> [JOB]:
Rewrite the records below from the line that has "Maximize the printer queue window" through the line that has "tap(703, 100)", swapping "Maximize" for "Minimize" and leaving all else unchanged. Omit the pictures from your answer.

> [DATA PROVIDED]:
########

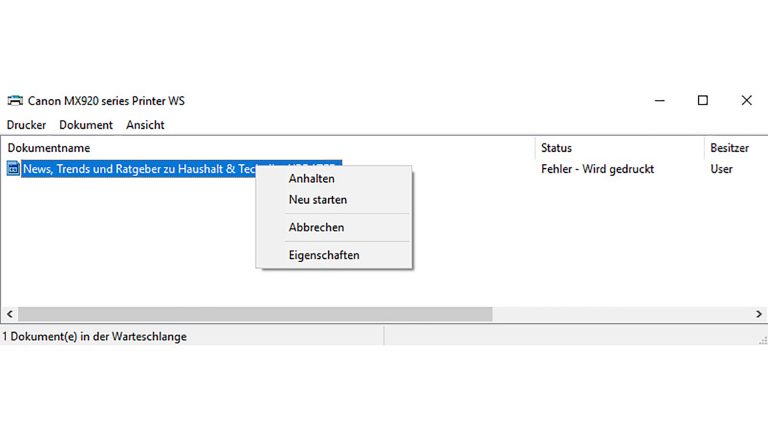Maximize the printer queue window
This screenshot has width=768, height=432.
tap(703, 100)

########

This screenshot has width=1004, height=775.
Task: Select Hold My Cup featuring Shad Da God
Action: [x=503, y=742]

########

> [TASK ANSWER]:
Minimize the printer queue window
This screenshot has width=768, height=432.
tap(703, 100)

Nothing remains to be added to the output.